Meneropong Masa Depan Koalisi Prabowo-PAN-PKS
A
A
A
JAKARTA - Prabowo Subianto sedang galau memilih calon wakil presiden (cawapres). Betapa tidak, hingga dua hari jelang penutupan masa pendaftaran pasangan capres-cawapres untuk Pilpres 2019, komunikasi politik antara dirinya dengan sejumlah partai politik (parpol) belum final.
Sejauh ini, Prabowo intensif melakukan komunikasi politik dengan tiga parpol. Di antaranya, Partai Amanat Nasional (PAN) dan Partai Keadilan Sejahtera (PKS). Keduanya kawan lama. Berkoalisi sejak Pilpres 2014. Lalu dengan Partai Demokrat. Pendatang baru yang dianggap jadi penentu nasib pencapresan Prabowo.
Perkara cawapres adalah soal utama yang mengganjal terbentuknya koalisi Prabowo. Mantan danjen Kopassus itu dihadapkan dengan tiga nama. Agus Harimurti Yudhoyono (AHY) dari Partai Demokrat, Salim Segaf Al-Jufri dari PKS, dan Ustad Abdul Somad (UAS). Dua nama terakhir merupakan hasil rekomendasi Ijtima ulama.
Sebagai kawan lama, PAN dan PKS punya proposal. PAN setuju bila Prabowo berpasangan dengan UAS. Selain populer dan diterima umat, UAS berasal dari kalangan non parpol. Dianggap lebih netral.
Sementara PKS, bersikeras menyandingkan sang Ketua Majelis Syuro Partai, Salim Segaf Al-Jufri sebagai cawapres. Di antara tiga nama kandidat cawapres itu, nama AHY dan Salim Segaf menguat.
Kini Prabowo dihadapkan dengan dua pilihan sulit. Prabowo mau pilih siapa? Memilih AHY dengan segala kebaruan dan dukungan trah politik Cikeas, atau memilih Salim Segaf, sosok senior dari salah satu partai kawan koalisi lama.
Peneliti Politik Lembaga Ilmu Pengetahuan Indonesia (LIPI) Syamsuddin Haris memprediksi, Prabowo akan menjatuhkan pilihan cawapresnya kepada AHY. Ada beberapa alasan yang diungkap Syamsuddin. Pertama, terkait elektabilitas AHY yang lebih tinggi daripada Salim Segaf.

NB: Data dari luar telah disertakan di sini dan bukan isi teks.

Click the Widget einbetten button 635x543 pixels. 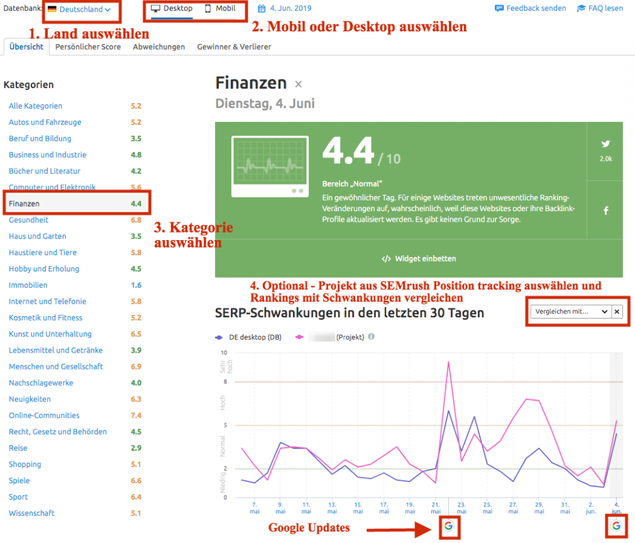click(419, 259)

Dari berbagai hasil survei yang diluncurkan lembaga survei politik beberpa bulan terakhir, elektabilitas AHY sebagai cawapres selalu masuk lima besar. Elektabilitas tinggi AHY bisa memberi insentif elektoral bagi Prabowo.

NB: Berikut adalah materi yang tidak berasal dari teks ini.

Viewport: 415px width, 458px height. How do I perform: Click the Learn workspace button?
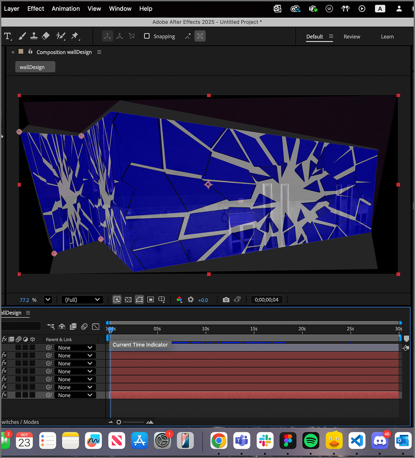(387, 37)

Kedua, AHY unggul di segmen pemilih milenial. Data Penduduk Potensial Pemilih Pemilu (DP4) yang dirilis Kementerian Dalam Negeri menyebutkan, sekitar 44% atau hampir separuh pemilih di Pemilu 2019 adalah anak muda. Sementara BPS memprediksi ada 86 juta penduduk usia 20-39 tahun di tahun 2019.
Meski tak semua generasi milenial akan memilih AHY, jumlah pemilih tersebut patut dipertimbangkan dan direbut hatinya oleh Prabowo. Ketiga, dari segi usia, perpaduan Prabowo dan AHY bisa saling melengkapi.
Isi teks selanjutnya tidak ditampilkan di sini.